28/02/2024

Famílias de gleba em Mato Grosso imploram ajuda de Sérgio Moro para receber indenizações

Associação de pequenos produtores enviou carta ao juiz Sergio Moro, contendo denúncias

A Associação de Proprietários Rurais do Norte de Mato Grosso (Apron) encaminhou uma Carta de Manifesto ao juiz Sérgio Moro, da 13ª Vara Criminal Federal de Curitiba (PR), pedindo a ajuda do magistrado para receber indenizações referentes às desapropriações para a construção da Usina Hidrelétrica de Sinop, no Rio Teles Pires.

“A Apron vem por meio desta carta (…) implorar à Vossa Excelência uma análise referente aos documentos em anexo, pois nossos associados não concordam com os valores pagos de indenização”, diz trecho da carta.

Conforme a Associação – que representa 500 famílias afetadas pelas obras – a companhia Energética de Sinop – CES estaria “obrigando” os proprietários das terras a aceitarem como pagamento valores que estariam mais de 70% abaixo do praticado no mercado.

“Para exemplo, sobre as indenizações, onde o valor da terra nua vale R$ 15 mil, os valores propostos aos proprietários são de R$ 4 mil. O comitê de Decisão Regional da Superintendência do Incra em Mato Grosso aprovou, ainda em 2015, a revisão da planilha referencial de preços das terras do estado, que comprovaria a discrepância”, argumenta a Apron.

Outro ponto destacado pelos produtores é a taxa de Imposto de Transmissão de Bens e Imóveis (ITBI) calculada sobre o valor venal do imóvel. Em Sinop, o valor médio da alíquota é de R$ 16,5 mil por hectare, de acordo com a prefeitura municipal. “Como que para fins de impostos a terra da região vale em média R$ 16,5 mil por hectare e, para a Companhia Energética Sinop, a mesma terra vale em média R$ 3,9 mil?”, questionam.

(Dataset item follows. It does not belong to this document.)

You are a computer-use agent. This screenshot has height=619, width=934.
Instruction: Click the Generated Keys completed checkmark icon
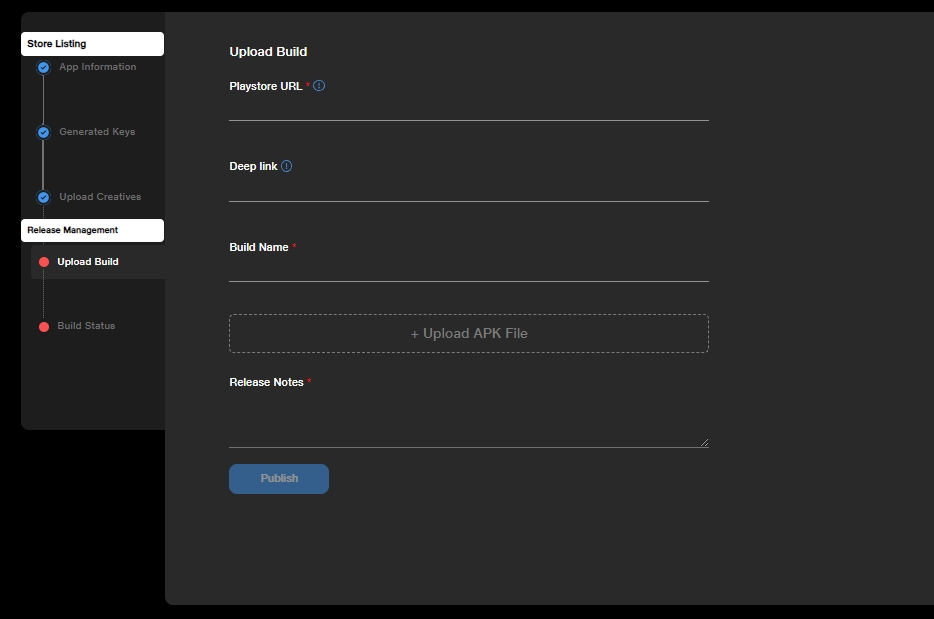coord(43,132)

Conforme a Associação, os proprietários que não aceitam o acordo precisam recorrer à Justiça e enfrentar longos e custosos processos, com a dificuldade de não ter recursos financeiros para subsistir.

Sócio

Na carta, a Associação cita ainda, ao magistrado, que no contrato social da empresa Adhemar Palocci figuraria como um dos sócios proprietário do empreendimento. Adhemar é irmão do ex-ministro Antônio Palocci que, segundo a carta, “dispensa comentários”. Ambos são investigados na Operação Lava Jato.

“Adhemar Palocci é funcionário de carreira da Eletronorte, é apontado como envolvido na Lava Jato referente às investigações da Usina Belo Monte. Poderia este senhor, funcionário público federal, juntamente com demais sócios, obter um empréstimo onde se fala em R$ 3 bilhões em investimentos com dinheiro do Governo Federal?”, questiona.

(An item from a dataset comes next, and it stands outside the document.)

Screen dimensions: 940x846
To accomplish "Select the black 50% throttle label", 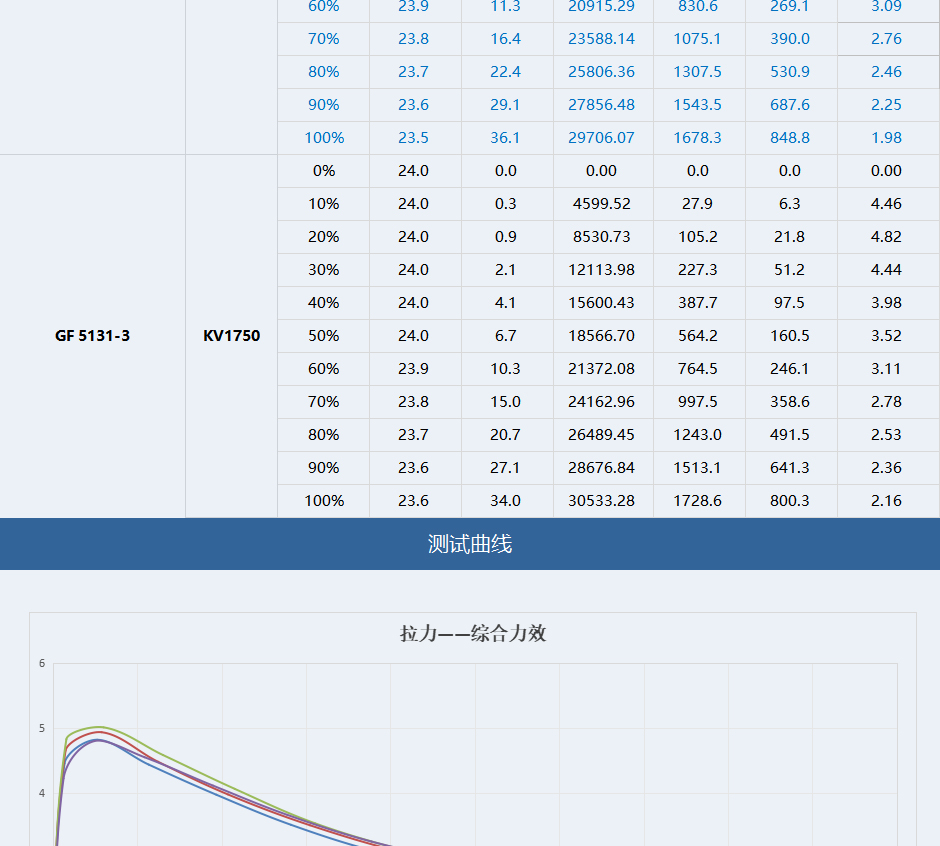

Em outro trecho do documento, a Associação diz que procurou autoridades locais, mas não teria sido atendida. “Eles aprovaram o projeto a toque de caixa”, afirmam os proprietários.

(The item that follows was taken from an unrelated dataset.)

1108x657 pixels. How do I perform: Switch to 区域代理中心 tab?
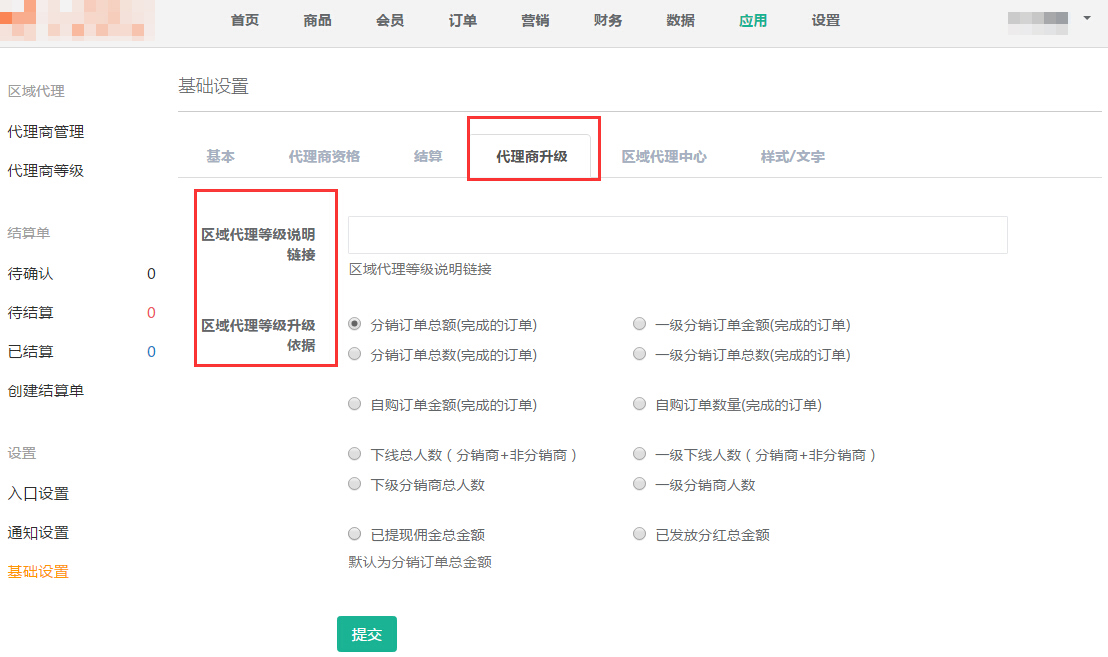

Por fim, o presidente da Apron, Jeferson Dorneles Rodrigues, diz que já não tem mais a quem procurar.

“Temos absoluta certeza que se Vossa Excelência mandasse uma equipe fiscalizar desde a criação até agora, encontraria os erros. Temos certeza de que com a criação e vendas das cotas houve lavagem de dinheiro. Pois o contrato-mãe está estipulado um capital social de somente R$ 500”, finaliza.